Comment tendre vers la cohésion sociale sans mixité scolaire ? Quels sont les mécanismes de la ségrégation entre collèges ? Quels en sont les effets ? Et comment y remédier ?

Notre système éducatif est l'un de ceux, parmi les pays développés, où les parcours scolaires des élèves sont les plus fortement déterminés par leur milieu d'origine et où les écarts entre les élèves favorisés et défavorisés socialement sont les plus importants.

Dans une société où la réussite sociale est fortement conditionnée par le parcours scolaire, c'est là la marque d'une injustice criante. La ségrégation scolaire entre établissements, et en particulier entre collèges, y contribue fortement, même si ce n'est pas le seul élément à considérer. La concentration des difficultés sociales dans un établissement est en effet préjudiciable à la réussite des élèves.

La France a laissé se développer des établissements-ghettos où les milieux sociaux ne se mélangent plus. De nombreux élèves sont ainsi socialisés dans des environnements qui leur offrent peu d'occasion d'interagir avec des élèves de milieux sociaux différents. Ce qui soulève un enjeu de cohésion nationale, qui dépasse largement la question des performances scolaires.

Comment évaluer le niveau de ségrégation, les mécanismes à l’œuvre, les effets de cette ségrégation et finalement les moyens d'y remédier ? C'est tout l'objectif du livre Vers la sécession scolaire ? (Fayard, 2024) que vient de faire paraître l'économiste Youssef Souidi. Il a aimablement accepté de répondre à des questions pour présenter son travail à nos lecteurs.

 

Nonfiction : On dispose désormais de données nombreuses pour évaluer la mixité sociale au sein des établissements, et en particulier des collèges. Celles-ci permettent notamment de faire la part entre la ségrégation résidentielle et la ségrégation scolaire. Pourriez-vous en dire un mot ?

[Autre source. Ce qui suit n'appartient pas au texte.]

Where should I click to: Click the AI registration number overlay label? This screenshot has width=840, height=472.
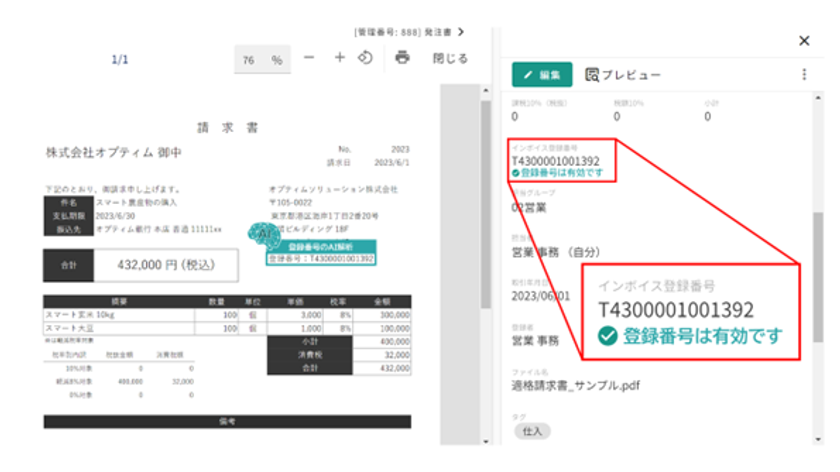pos(321,253)
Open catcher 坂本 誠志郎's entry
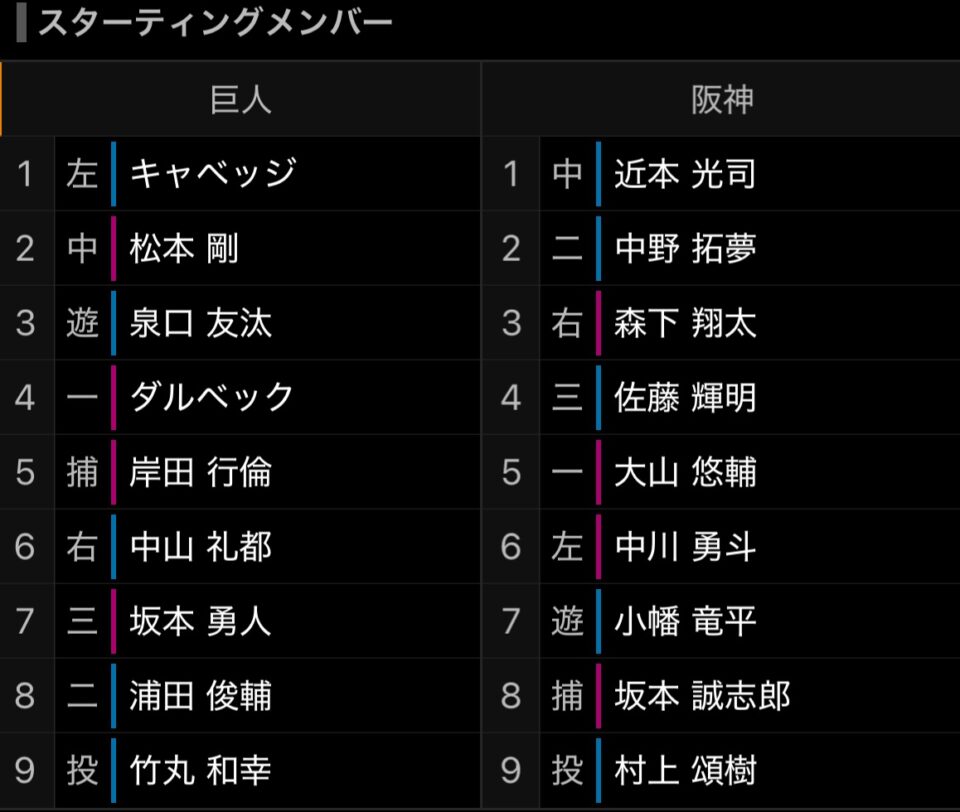960x812 pixels. pos(702,695)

Youssef Souidi : Dans le débat public, la ségrégation scolaire est souvent considérée comme un reflet de la ségrégation résidentielle : l’habitat étant lui-même ségrégué, n’est-il pas logique que cette situation se reproduise dans les établissements scolaires ? L’analyse des données aujourd’hui disponibles remet ce constat en cause : les écarts de composition sociale entre établissements sont, par endroits, des miroirs grossissants des écarts de composition sociale entre quartiers.

Il existe plusieurs manières d’appuyer ce constat. Avec le sociologue Hugo Botton, dans un article pour La Vie des Idées, nous avons cherché à chiffrer le nombre d’élèves scolarisés dans un collège à la composition sociale très défavorisée, situé à moins de 15 minutes à pied (une distance raisonnable pour un collégien) d’un collège à la composition sociale favorisée ou très favorisée : il s’élève à 92 000. Autrement dit, des établissements proches géographiquement peuvent avoir des compositions sociales très différentes.

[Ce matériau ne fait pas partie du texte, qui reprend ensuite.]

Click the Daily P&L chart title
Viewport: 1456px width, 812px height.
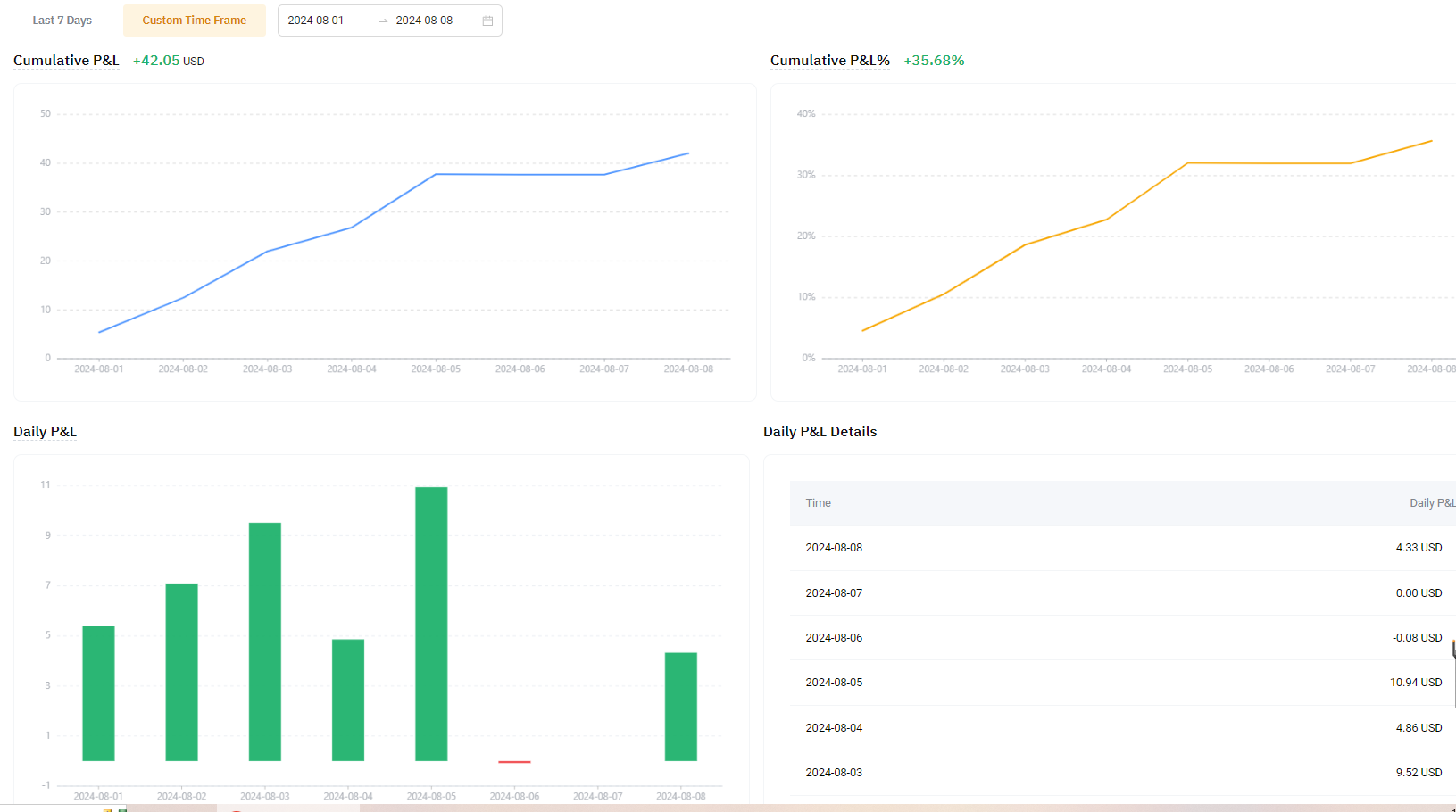click(45, 432)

Une autre manière de dresser ce constat est de regarder à quel point un élève fréquente un collège à la composition sociale similaire à celle de son quartier. Les élèves socialement défavorisés fréquentent des collèges à la composition semblable ou plus défavorisée que celle du voisinage ; c’est le constat inverse qui prévaut pour les élèves socialement favorisés.

Il est important de noter qu’il ne s’agit pas d’un phénomène uniquement parisien, autre argument souvent avancé dans le débat public. Une partie des métropoles et des villes moyennes sont également touchées par ce phénomène. J’ai essayé d’insister sur ce point dans le livre, notamment en dressant la liste des communes concernées, tant ce constat m’a moi-même surpris.

Le principal facteur à l’origine de la ségrégation scolaire, c’est l’enseignement privé, parce qu’il échappe à la sectorisation. Ce qui en fait, de loin, le principal moyen pour les parents appartenant aux catégories sociales favorisées d’éviter l’établissement où ils devraient sinon scolariser leur enfant.

Tout à fait, avec Hugo Botton, nous avons montré dans l’étude que je cite plus haut que lorsque deux collèges proches géographiquement se distinguent fortement par leur composition sociale, il s’agit dans la plupart des cas d’un collège public socialement défavorisé à proximité d’un collège privé socialement favorisé.

Plus globalement, dans une ville comme Paris, si l’ensemble des collégiens scolarisés dans un établissement privé fréquentaient leur collège de secteur, la ségrégation sociale dans la capitale serait radicalement diminuée. De nombreux graphiques présentés dans le livre permettent de montrer que les écarts de composition sociale entre secteurs public et privé existent également dans d’autres métropoles. Et même dans des villes de taille plus modeste : à Perpignan, par exemple, sept collèges publics, parmi les huit que compte cette commune, font partie des 10 % les plus défavorisés à l’échelle nationale. A l’autre extrême, l’ensemble des établissements privés figurent parmi les 20 % de collèges français les plus favorisés.

Si le secteur privé contribue autant à la ségrégation scolaire en France, c’est qu’il jouit d’une situation extrêmement favorable au regard d’autres pays européens. Largement subventionné par l’Etat et les collectivités locales, les établissements qui en font partie sont libres d’imposer les frais de scolarité qu’ils souhaitent aux familles. Par ailleurs, ils ont le droit de sélectionner les élèves et il leur est plus facile que pour le secteur public d’exclure des élèves en cours de scolarité.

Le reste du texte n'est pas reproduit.